(Trecho para leitura)
┌────────
Por natureza, o varejo é um setor dinâmico, mas os últimos dez anos foram de muito movimento. É o que o relatório Retail Trends 2017, da Deloitte, chama de “período de agitação sem precedentes” no setor. As ondas de inovação promovidas pela tecnologia digital forçaram varejistas a se manter alertas, mas agora, segundo a consultoria, é hora de “priorizar investimentos em tecnologias que vão trazer valor verdadeiro para seus consumidores ou aumentar a eficiência de suas operações”. A tecnologia precisa, basicamente, resultar em um destes dois fins. Se nenhum deles foi atingido, problemas à vista.
└────────
(Registros exibidos)
┌────────
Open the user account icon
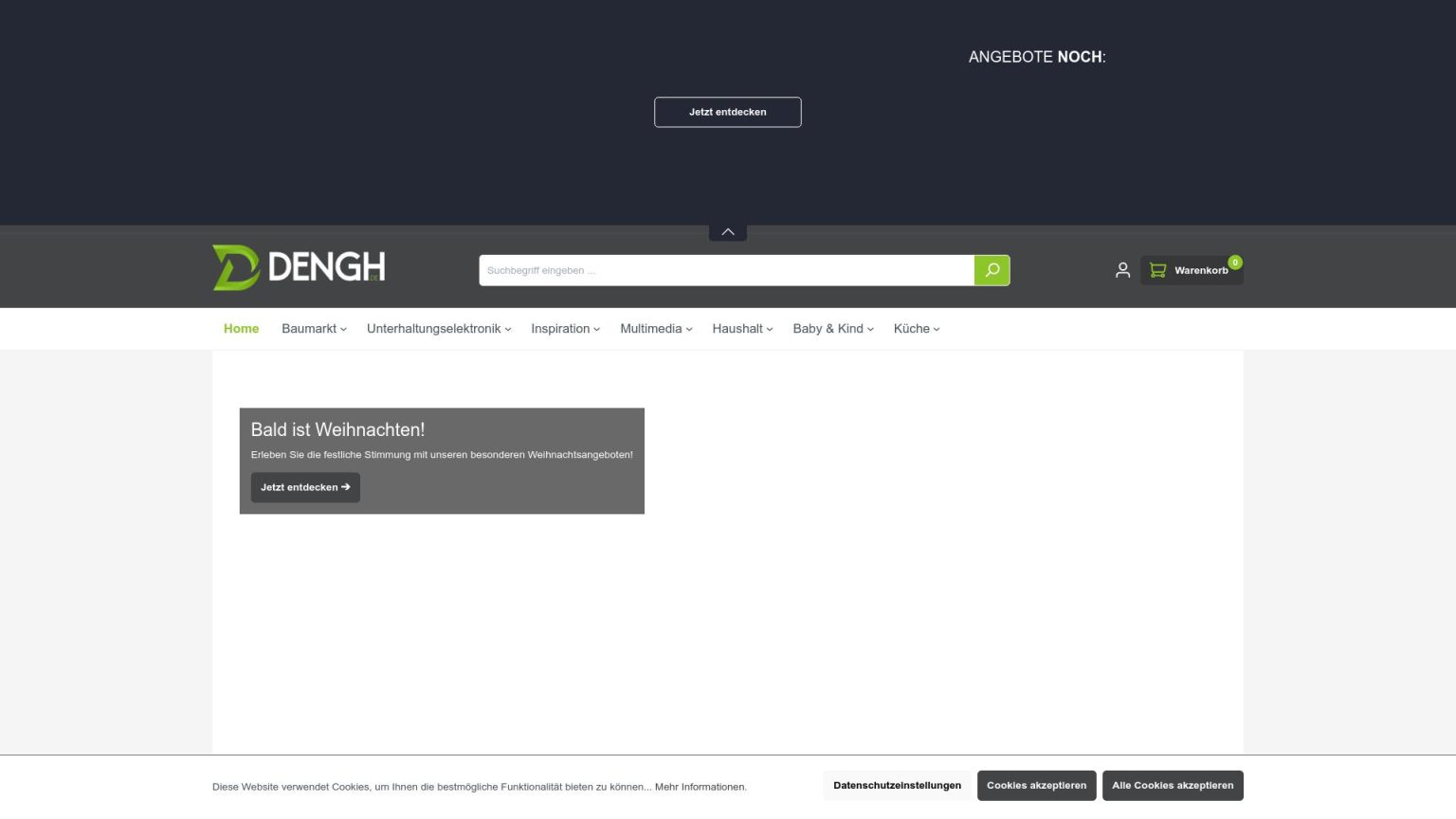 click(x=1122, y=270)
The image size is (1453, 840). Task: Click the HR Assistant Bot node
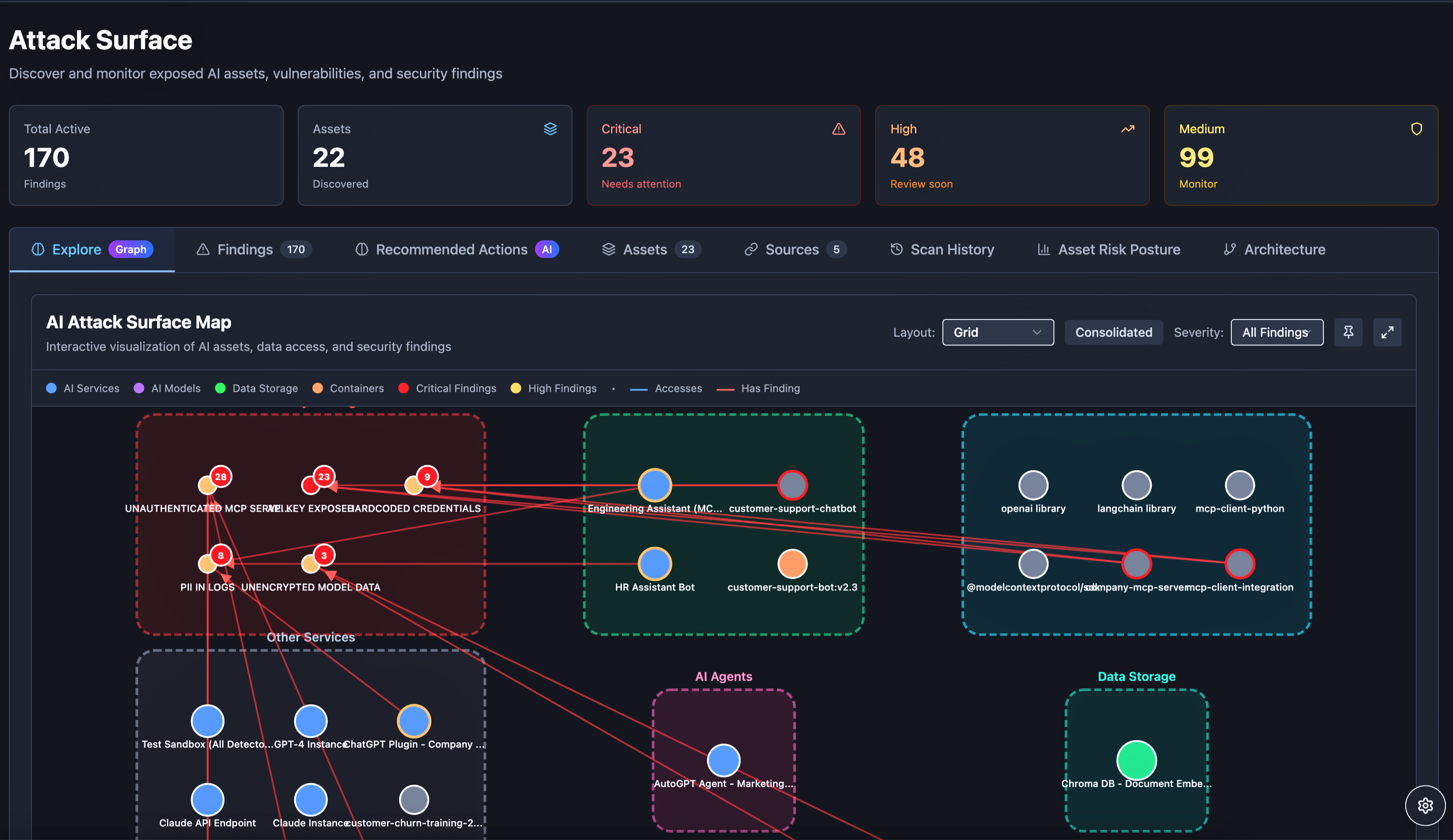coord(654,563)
└────────
┌────────
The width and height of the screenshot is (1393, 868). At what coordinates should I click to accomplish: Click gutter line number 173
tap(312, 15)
└────────
(Tarefa obrigatória A)
Diga se cada afirmação a seguir está de acordo com o texto sobre o varejo: (i) o relatório Retail Trends 2017 é da Deloitte; (ii) o texto afirma que os últimos vinte anos foram de muito movimento no varejo; (iii) segundo a consultoria, é hora de priorizar investimentos em tecnologias que tragam valor verdadeiro aos consumidores ou aumentem a eficiência das operações. Para cada uma, responda sim ou não e cite literalmente as palavras do texto que decidem a resposta.
(Tarefa obrigatória B)
Transcreva do texto sobre o varejo o trecho que se inicia nas palavras "Por natureza, o" e se encerra em "problemas à vista.".

(Resposta completa A)
(i) Sim: "o relatório Retail Trends 2017, da Deloitte".
(ii) Não: "os últimos dez anos foram de muito movimento".
(iii) Sim: "priorizar investimentos em tecnologias que vão trazer valor verdadeiro para seus consumidores ou aumentar a eficiência de suas operações".

(Resposta completa B)
Por natureza, o varejo é um setor dinâmico, mas os últimos dez anos foram de muito movimento. É o que o relatório Retail Trends 2017, da Deloitte, chama de “período de agitação sem precedentes” no setor. As ondas de inovação promovidas pela tecnologia digital forçaram varejistas a se manter alertas, mas agora, segundo a consultoria, é hora de “priorizar investimentos em tecnologias que vão trazer valor verdadeiro para seus consumidores ou aumentar a eficiência de suas operações”. A tecnologia precisa, basicamente, resultar em um destes dois fins. Se nenhum deles foi atingido, problemas à vista.